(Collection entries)
-----
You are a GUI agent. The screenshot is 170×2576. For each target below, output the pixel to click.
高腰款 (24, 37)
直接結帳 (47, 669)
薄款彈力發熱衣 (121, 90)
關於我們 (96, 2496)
-----
§ The problem: What is needed here is an exact copy of every record.

§ Task output:
You are a GUI agent. The screenshot is 170×2576. For each target below, output the pixel to click.
高腰款 (24, 37)
直接結帳 (47, 669)
薄款彈力發熱衣 (121, 90)
關於我們 (96, 2496)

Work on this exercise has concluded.